**WORK ORDER:**
Your output should be the records below, word for word and picture-free.

**DATA IN THIS EXERCISE:**
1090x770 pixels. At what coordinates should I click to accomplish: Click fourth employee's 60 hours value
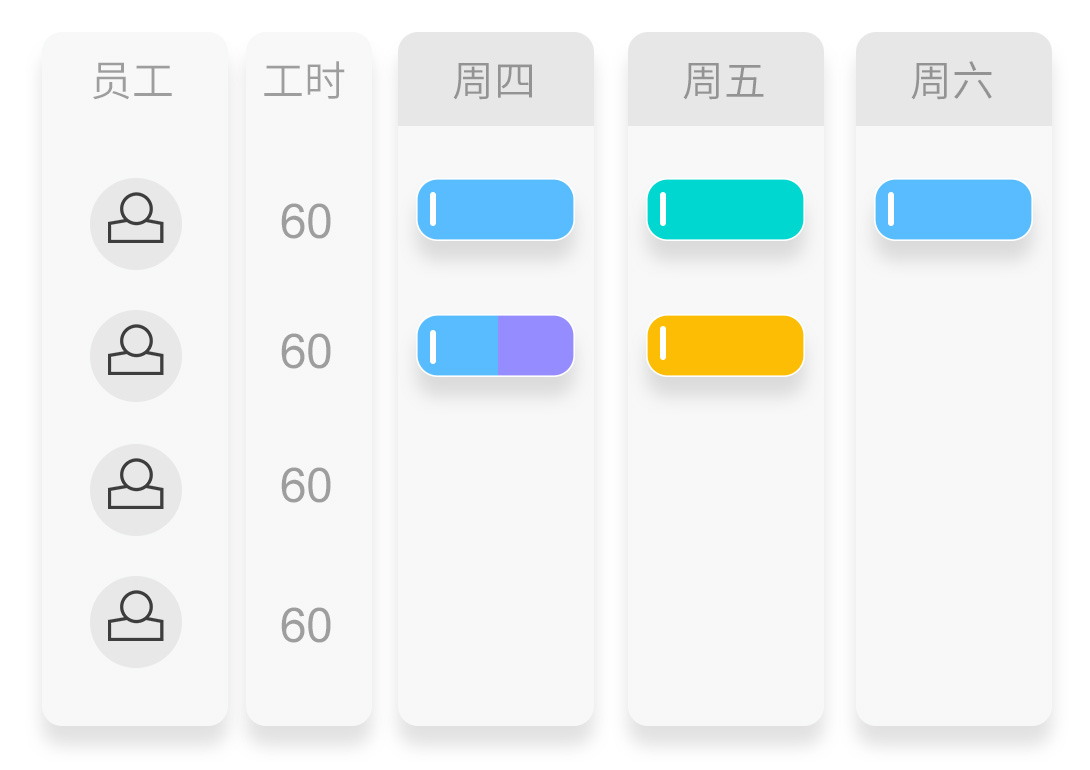(306, 625)
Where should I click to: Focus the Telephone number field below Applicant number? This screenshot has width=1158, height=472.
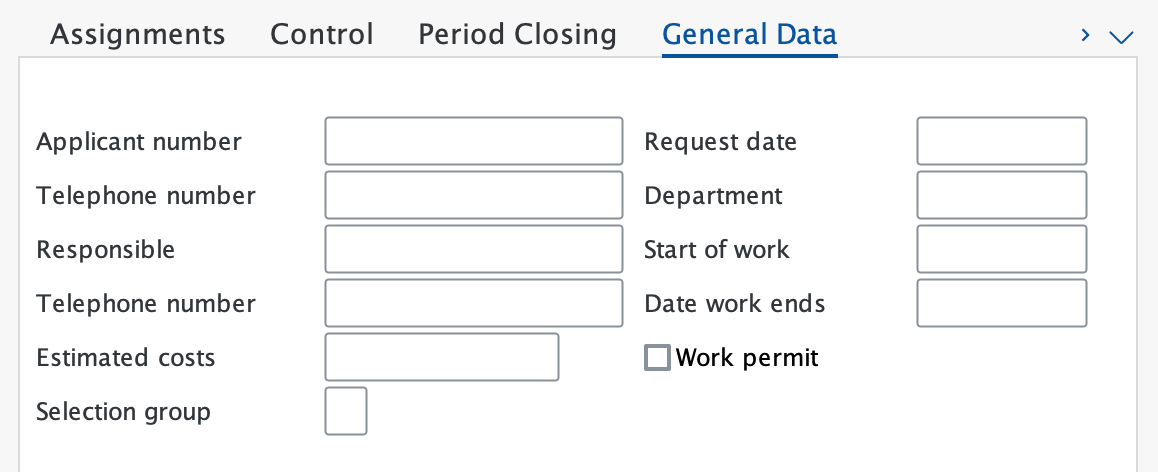point(474,195)
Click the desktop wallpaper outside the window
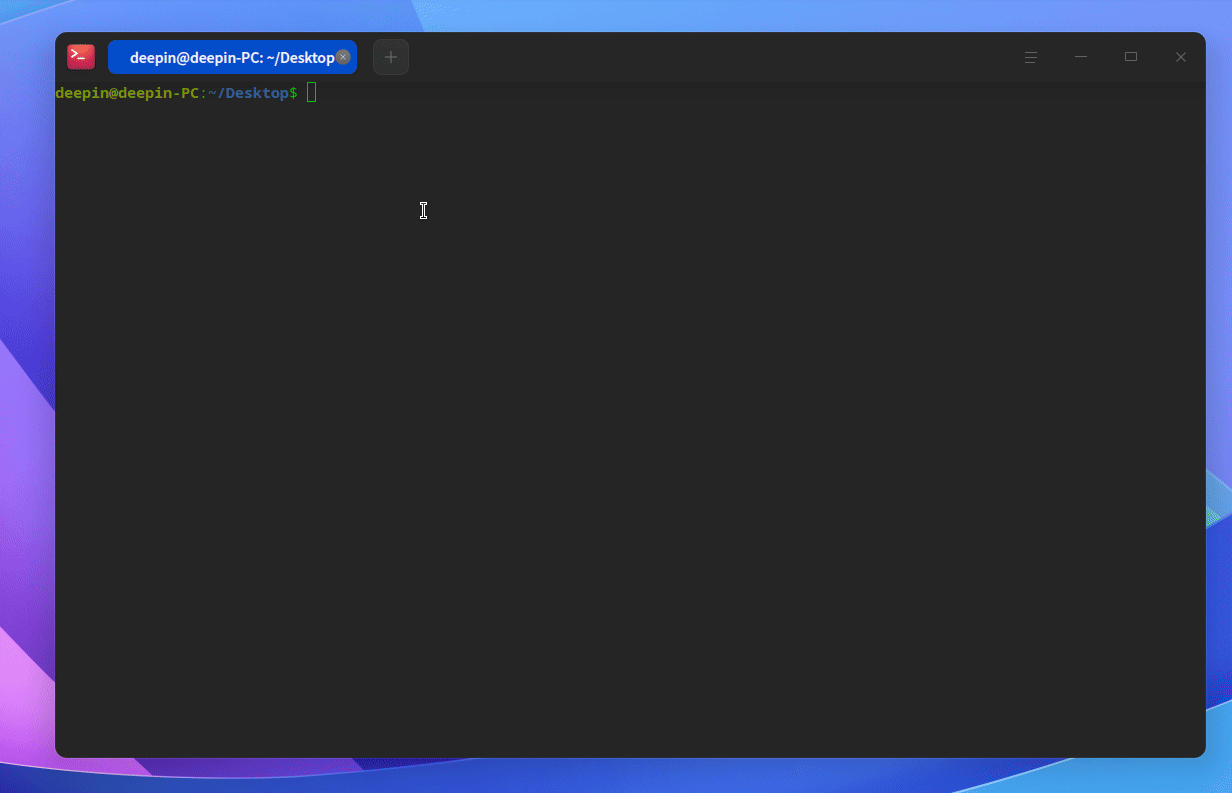The image size is (1232, 793). point(25,400)
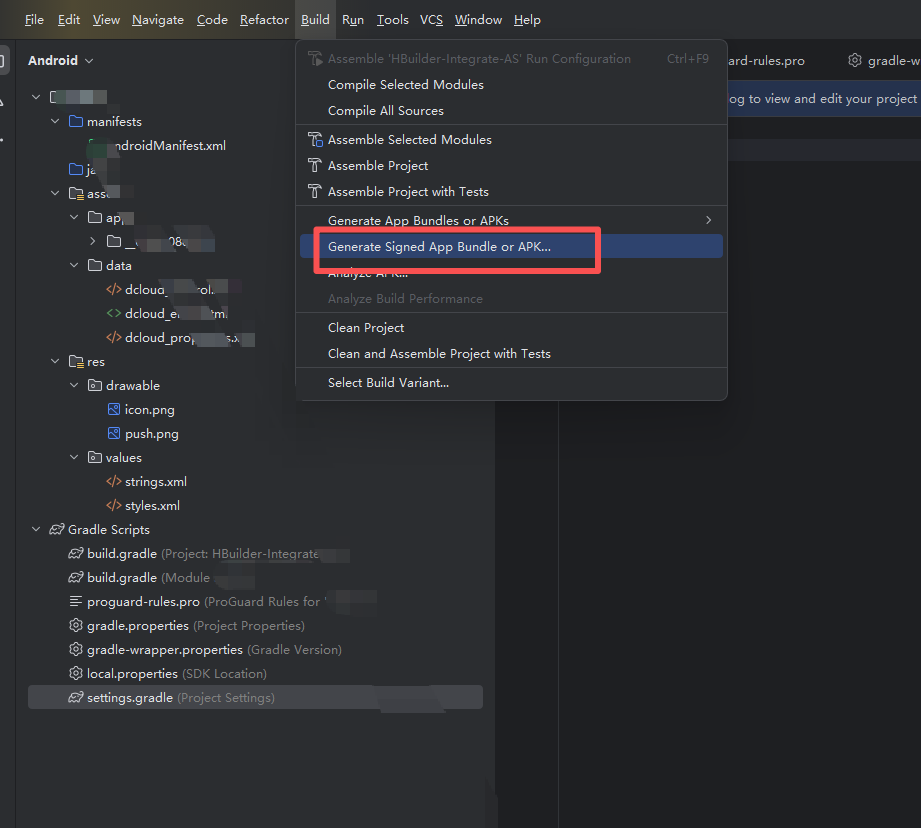
Task: Open the Refactor menu
Action: [x=264, y=20]
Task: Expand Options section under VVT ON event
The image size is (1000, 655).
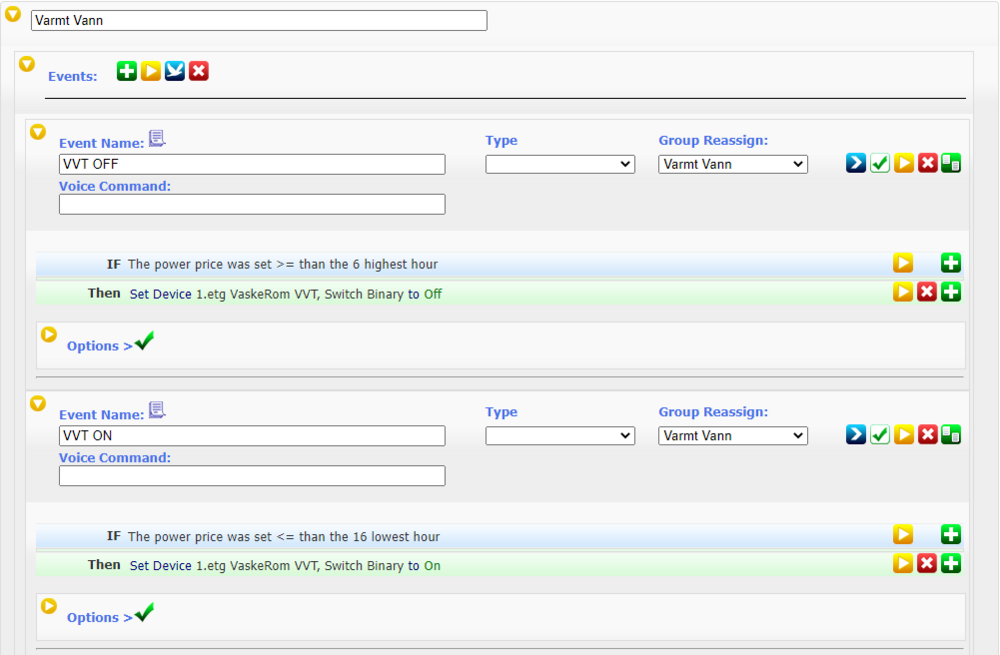Action: pyautogui.click(x=49, y=607)
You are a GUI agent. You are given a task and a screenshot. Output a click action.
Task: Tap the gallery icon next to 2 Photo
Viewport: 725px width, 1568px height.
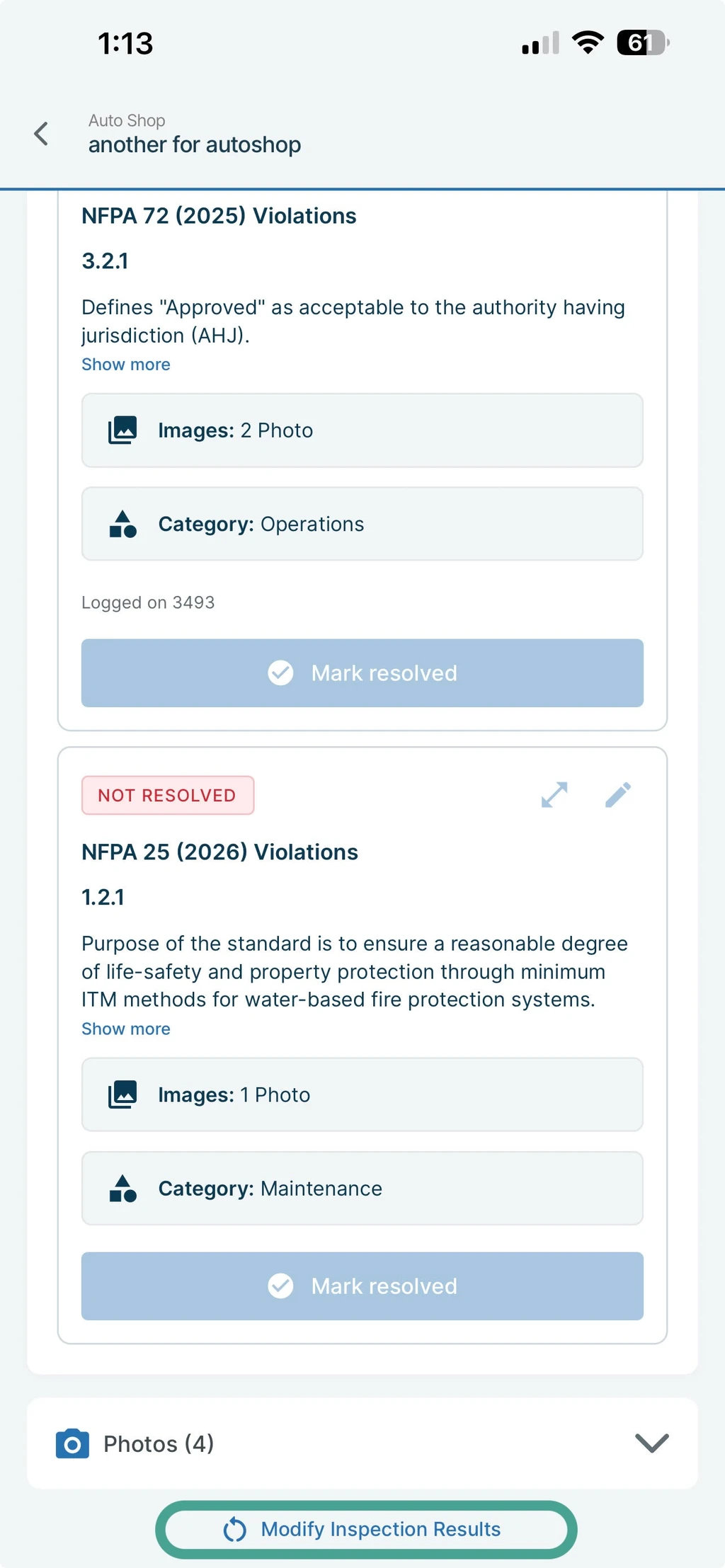pos(122,430)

**OUTPUT OF THE TASK:**
1090x770 pixels. At what coordinates should I click to accomplish: Click fourth employee's 60 hours value
(306, 625)
Where should I click to: Focus the Telephone number field below Applicant number? This screenshot has width=1158, height=472.
point(474,195)
Click the desktop wallpaper outside the window
The image size is (1232, 793). point(25,400)
Task: Open the Refactor menu
Action: [x=264, y=20]
Task: Expand Options section under VVT ON event
The image size is (1000, 655).
Action: pyautogui.click(x=49, y=607)
You are a GUI agent. You are given a task and a screenshot. Output a click action.
Task: Tap the gallery icon next to 2 Photo
Viewport: 725px width, 1568px height.
pos(122,430)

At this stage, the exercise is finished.